_Extracted data:_
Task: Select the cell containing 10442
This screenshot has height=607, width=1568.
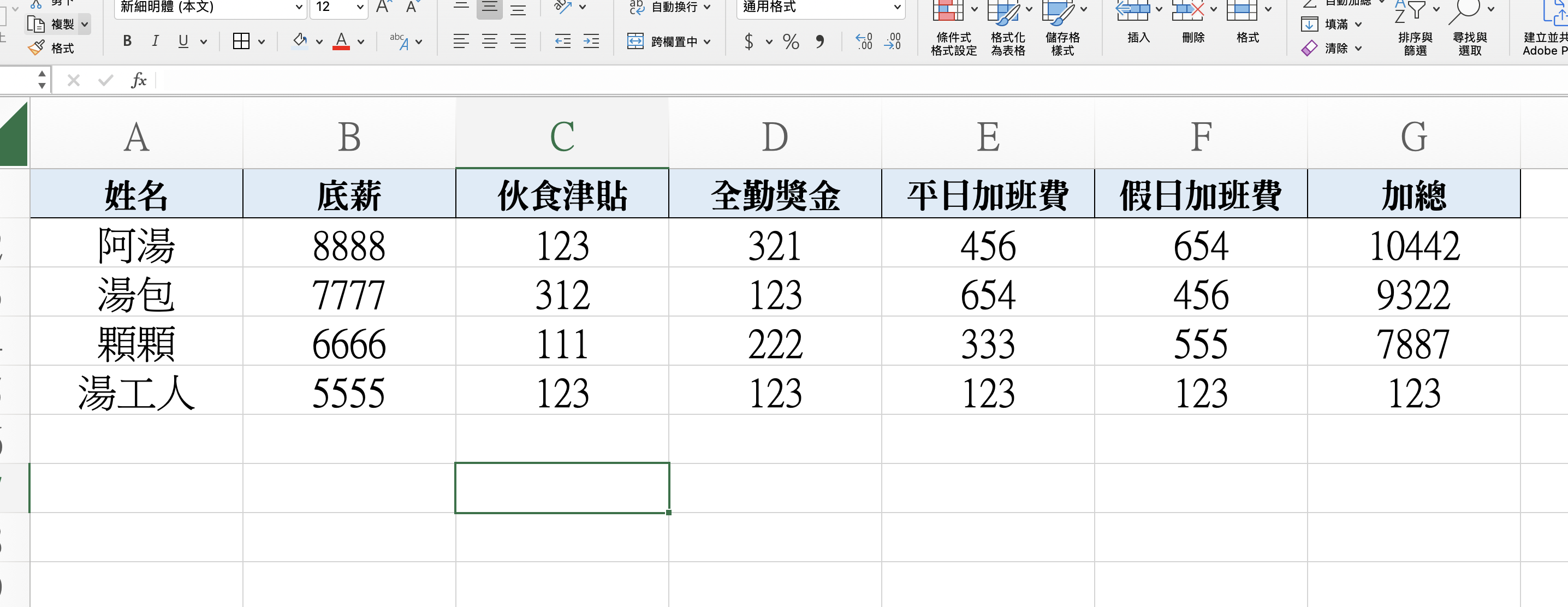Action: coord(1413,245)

...

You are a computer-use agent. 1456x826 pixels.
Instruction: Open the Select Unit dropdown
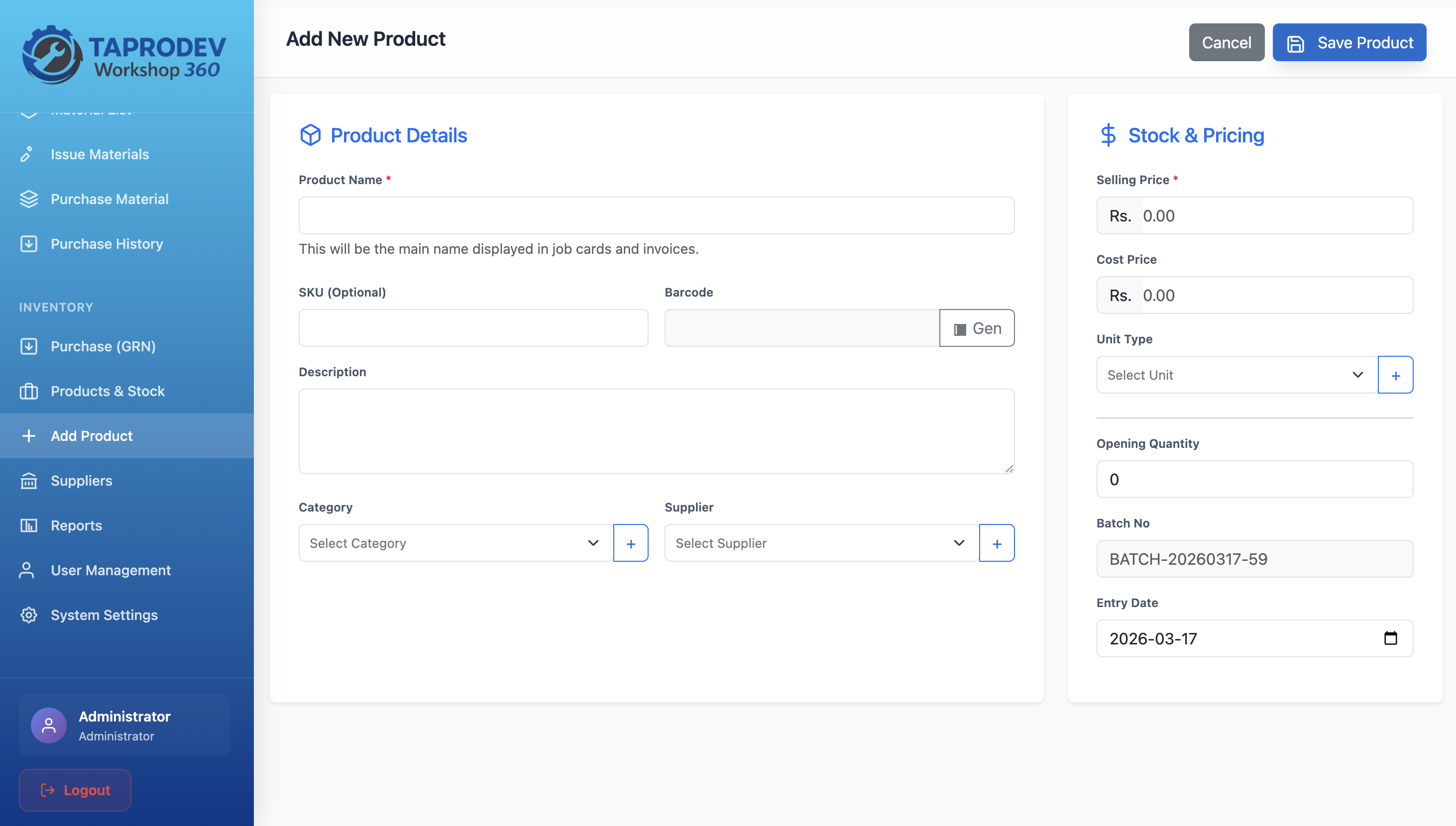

_What to do:_ When you reach the line with "You are a computer-use" in the records above, start writing out lines exactly, and stop once the line with "Instruction: Open the Select Unit dropdown" has been written; include nothing else.

_Solution to the exercise:_
You are a computer-use agent. 1456x826 pixels.
Instruction: Open the Select Unit dropdown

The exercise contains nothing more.